Design for life – notes for a careers lesson


This post is inspired by two things. Firstly by the recent experience of being stood in a field in Essex chanting ‘we don’t talk about love, we only want to get drunk’ along with thousands of other people while the Manic Street Preachers played. While this was a great gig, I was unsettled by the sense that the critical irony in the Manics song was being re-written by the audience into an anthem of hedonistic celebration. This sense was reinforced when both Liam Gallagher and the audience also washed the irony out of Cigarettes and Alcohol at the end of the evening. It was a hedonistic weekend and people were in the mood to dance, sing and drink away their alienation rather than to engage in critical examination of it.

The second inspiration comes from my recent visit to the NICE Academy in Krakow  where Ronald Sultana, Rie Thomsen and I presented on career guidance and social justice. While the session was well received people had a hunger for something more practical. So I thought that I’d try and make a few notes on a careers lesson that I’ve been thinking about inspired by Design for Life. I’ve tried to suggest some questions that you might address through this lesson and also link to a range of resources that might be useful.

So let’s start by watching the song.

The song actually has very few words, but it offers a skilfully realised analysis of working class culture taking in learning and self-improvement (‘libraries gave us power’), oppression (‘then work came and made us free’),  consumerism (‘we are not allowed to spend’), hedonism (‘we only want to get drunk’) and fatalism (‘we are told that this is the end’). Most importantly the song makes the argument that this situation is not just natural but rather that it is a ‘design for life’.

I think that this could be very useful as a framework for a careers lesson. It raises some important issues. Students could develop their own design for life – showing how they plan to balance work, learning, money and hedonistic fun. You could talk about how far each of these enabled or disables the others and how far they can be combined or held in tension.

......

Tasks to complete:
1. Please condense the paragraph of the Design for Life notes that begins "The song actually has very few words" into a bulleted list that keeps its main facts.
2. From the Design for Life notes, reproduce word for word the passage between "The second inspiration" and "watching the song.", inclusive.

Given records:
......

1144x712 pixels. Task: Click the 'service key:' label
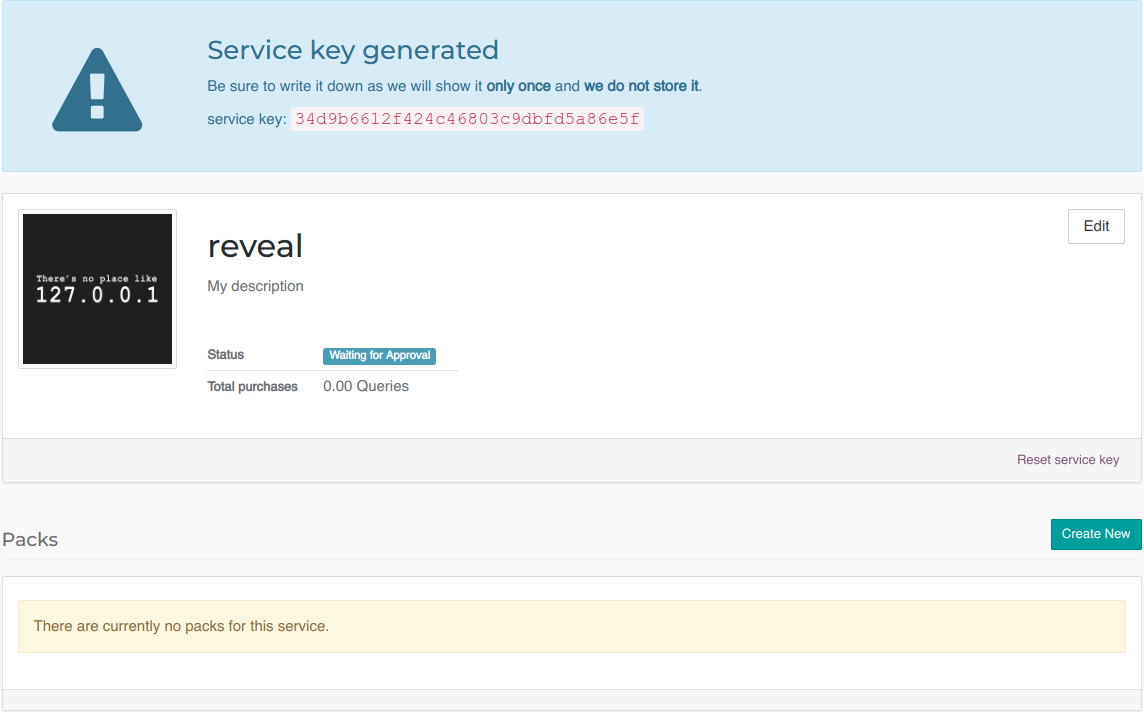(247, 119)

......

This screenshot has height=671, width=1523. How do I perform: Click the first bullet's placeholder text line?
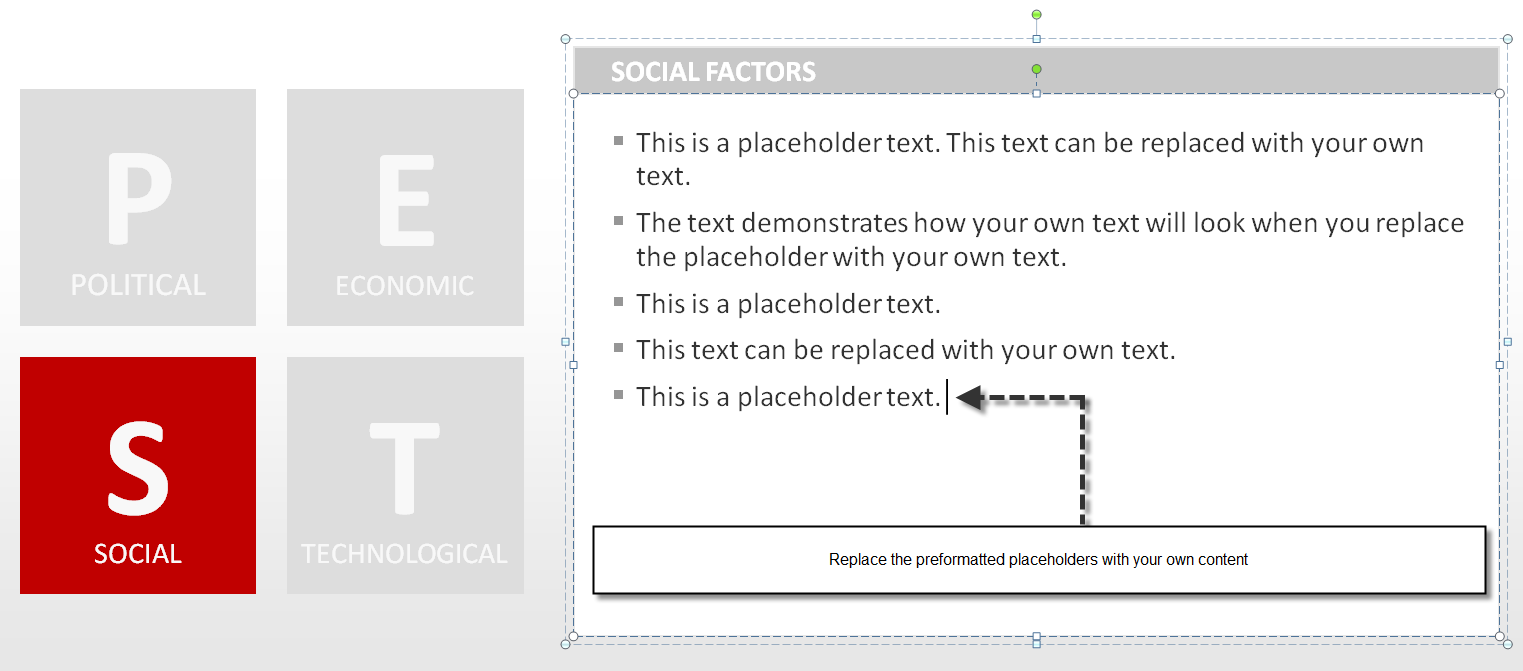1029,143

......

In response:
1.
- The song has very few words but gives a skillful analysis of working-class culture.
- It covers learning and self-improvement ("libraries gave us power").
- It covers oppression ("then work came and made us free").
- It covers consumerism ("we are not allowed to spend").
- It covers hedonism ("we only want to get drunk").
- It covers fatalism ("we are told that this is the end").
- Its key argument is that this situation is not natural but a "design for life."

2.
The second inspiration comes from my recent visit to the NICE Academy in Krakow  where Ronald Sultana, Rie Thomsen and I presented on career guidance and social justice. While the session was well received people had a hunger for something more practical. So I thought that I’d try and make a few notes on a careers lesson that I’ve been thinking about inspired by Design for Life. I’ve tried to suggest some questions that you might address through this lesson and also link to a range of resources that might be useful.

So let’s start by watching the song.